* **DATA LISTING**:

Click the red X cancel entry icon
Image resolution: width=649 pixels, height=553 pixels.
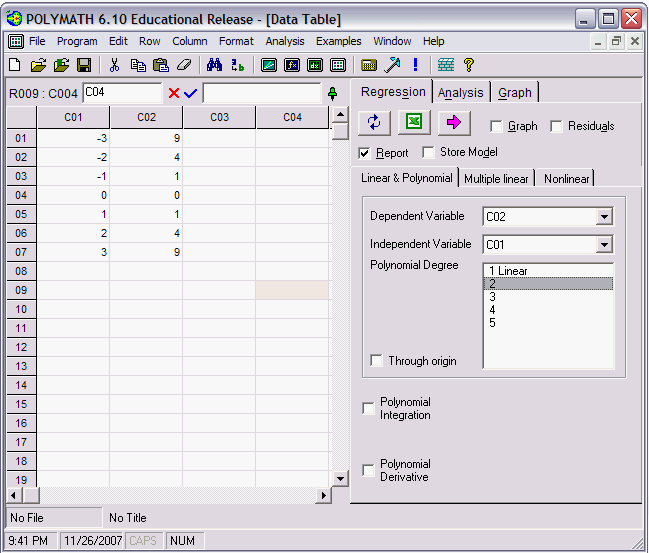(x=174, y=93)
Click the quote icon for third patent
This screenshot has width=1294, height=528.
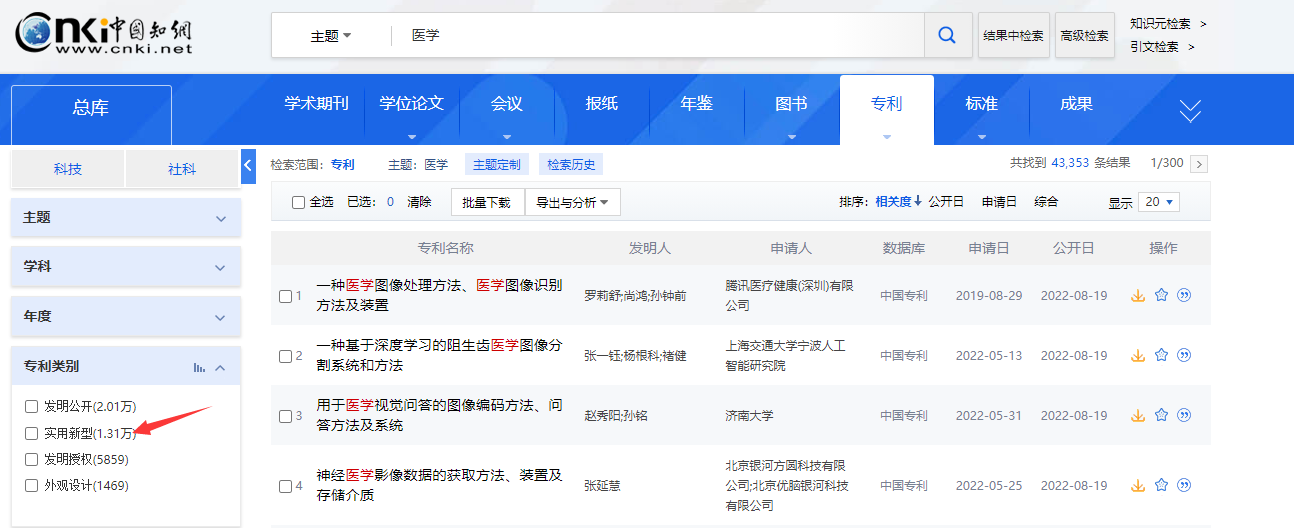[x=1184, y=415]
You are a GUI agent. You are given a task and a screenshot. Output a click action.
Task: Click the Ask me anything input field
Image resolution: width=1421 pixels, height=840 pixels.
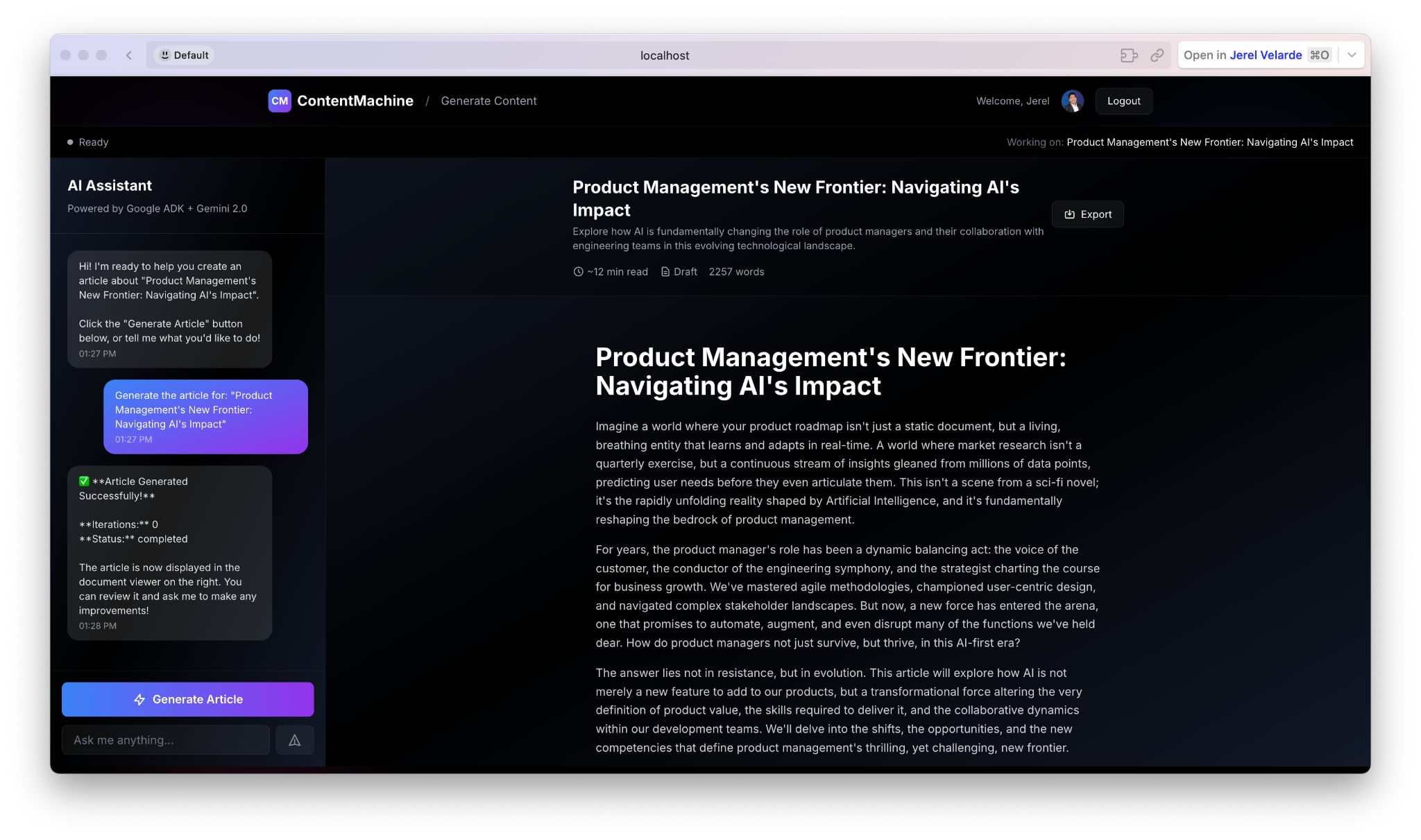pos(166,740)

* **TASK DESCRIPTION**: Display every line of the items above that contains the string "height", reproducing each line in full and without alteration.

* **CORRECT OUTPUT**:
Image resolution: width=649 pixels, height=553 pixels.
This screenshot has width=1294, height=528.
Image resolution: width=1421 pixels, height=840 pixels.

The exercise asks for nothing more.